Everyone loves Korean kimchi, and recently people have been finding ways to incorporate this ingredient into new recipes. Kimchi is very healthy for both your heart and gut, and is a great addition to anyone's diet. The tasty, fermented food is high in probiotics and has antioxidant and anti-inflammatory properties (via WebMD). What's more, tuna fish is high in omega-3, and it's recommended by the American Heart Association to include fish in your diet twice a week. So, adding kimchi to a simple tuna melt recipe makes for both a delicious and nutritious meal, perfect for your next lunch.

The best thing about a kimchi tuna melt is how easy it is to make. Unlike a regular tuna salad which might require chopping celery, carrots, and dill, adding kimchi all by itself will pack loads of flavor and crunchy dimension into the sandwich. Just roughly chop the kimchi and you're good to go. Then, stir up your kimchi, canned tuna, and some mayo, and toast it like a grilled cheese sandwich in a skillet with some cheese. Although this tuna melt is worthy to eat all on its own, adding some sliced avocado to the sandwich once it's off the stove will add a creamy texture and nutty flavor that perfectly balances the salty, sour bite of kimchi.

Tuna and kimchi go back

This combination of kimchi and canned tuna is not new at all in Korean cuisine. Although they might not be readily making kimchi tuna melts over there, these two ingredients are both staples of Korean cuisine that run into each other in many rice and stew dishes. For example, tuna kimchi jjigae is a soul-warming stew that links the striking flavors of these two ingredients in a spicy kimchi-infused broth. This dish has tofu and other vegetables and is normally eaten with a bowl of rice.

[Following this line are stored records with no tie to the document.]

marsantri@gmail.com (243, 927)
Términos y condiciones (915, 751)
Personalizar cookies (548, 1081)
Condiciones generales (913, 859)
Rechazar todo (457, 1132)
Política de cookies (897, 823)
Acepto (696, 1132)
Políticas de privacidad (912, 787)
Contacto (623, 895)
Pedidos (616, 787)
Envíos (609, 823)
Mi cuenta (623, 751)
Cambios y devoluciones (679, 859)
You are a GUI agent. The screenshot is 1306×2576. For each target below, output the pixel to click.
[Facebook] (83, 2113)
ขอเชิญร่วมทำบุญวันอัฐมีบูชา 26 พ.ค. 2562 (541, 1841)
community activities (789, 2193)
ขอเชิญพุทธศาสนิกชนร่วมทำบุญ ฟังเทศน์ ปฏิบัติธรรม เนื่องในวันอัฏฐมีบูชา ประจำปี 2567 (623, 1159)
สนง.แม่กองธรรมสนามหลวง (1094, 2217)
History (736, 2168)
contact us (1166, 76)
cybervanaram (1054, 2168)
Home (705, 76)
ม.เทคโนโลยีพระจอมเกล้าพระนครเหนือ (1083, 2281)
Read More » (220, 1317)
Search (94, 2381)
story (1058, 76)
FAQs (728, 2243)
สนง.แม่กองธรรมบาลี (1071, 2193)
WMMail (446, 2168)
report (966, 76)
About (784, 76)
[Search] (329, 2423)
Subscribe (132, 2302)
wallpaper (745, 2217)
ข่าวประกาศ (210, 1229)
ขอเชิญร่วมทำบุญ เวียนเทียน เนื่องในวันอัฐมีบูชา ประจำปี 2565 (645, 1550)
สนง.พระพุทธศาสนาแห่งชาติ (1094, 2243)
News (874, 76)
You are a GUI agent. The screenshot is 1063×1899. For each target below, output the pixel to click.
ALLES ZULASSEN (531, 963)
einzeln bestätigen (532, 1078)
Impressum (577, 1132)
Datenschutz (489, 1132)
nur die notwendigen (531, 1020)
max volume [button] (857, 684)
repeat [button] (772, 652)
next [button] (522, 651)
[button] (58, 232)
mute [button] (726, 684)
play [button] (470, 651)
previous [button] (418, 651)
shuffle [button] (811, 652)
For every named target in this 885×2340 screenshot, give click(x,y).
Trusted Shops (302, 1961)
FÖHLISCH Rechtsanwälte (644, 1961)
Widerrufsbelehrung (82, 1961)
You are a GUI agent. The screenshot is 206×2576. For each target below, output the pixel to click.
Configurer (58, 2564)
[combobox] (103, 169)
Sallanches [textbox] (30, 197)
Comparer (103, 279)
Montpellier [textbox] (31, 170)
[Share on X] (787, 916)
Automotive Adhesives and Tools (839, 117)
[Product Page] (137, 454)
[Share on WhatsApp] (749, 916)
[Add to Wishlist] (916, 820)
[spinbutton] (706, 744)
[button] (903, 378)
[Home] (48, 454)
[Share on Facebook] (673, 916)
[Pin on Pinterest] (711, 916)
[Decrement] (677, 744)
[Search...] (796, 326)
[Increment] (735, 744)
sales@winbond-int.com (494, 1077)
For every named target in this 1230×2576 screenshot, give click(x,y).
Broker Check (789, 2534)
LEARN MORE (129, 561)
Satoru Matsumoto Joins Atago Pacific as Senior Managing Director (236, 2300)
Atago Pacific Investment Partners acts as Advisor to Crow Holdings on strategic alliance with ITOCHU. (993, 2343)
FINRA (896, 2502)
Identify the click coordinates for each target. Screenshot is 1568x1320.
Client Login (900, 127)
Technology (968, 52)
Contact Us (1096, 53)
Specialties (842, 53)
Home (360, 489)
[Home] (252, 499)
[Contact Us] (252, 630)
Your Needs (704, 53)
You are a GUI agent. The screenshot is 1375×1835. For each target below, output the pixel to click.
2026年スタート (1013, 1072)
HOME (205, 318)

Additionally, kimchi and canned tuna work well together in rice dishes. Simply mixing tuna, mayo, and kimchi into rice with some Japanese furikake seasoning makes for a great meal, but kimchi-tuna fried rice is another yummy way to go. By using the juice from kimchi, some gochujang (Korean pepper paste), and soy sauce, you have a great sauce base to fry tuna and kimchi into the rice (or to use as a base for your next sandwich). Add an over-easy fried egg to the top, and the dish is complete. 

So, go ahead and take inspiration from these flavorful kimchi-tuna combinations — and try them out in an easy, satisfying way by adding kimchi to your next tuna melt sandwich. When doing so, just be sure to avoid the common mistakes everyone makes with canned tuna (like omitting the draining step or storing your sandwich near heat).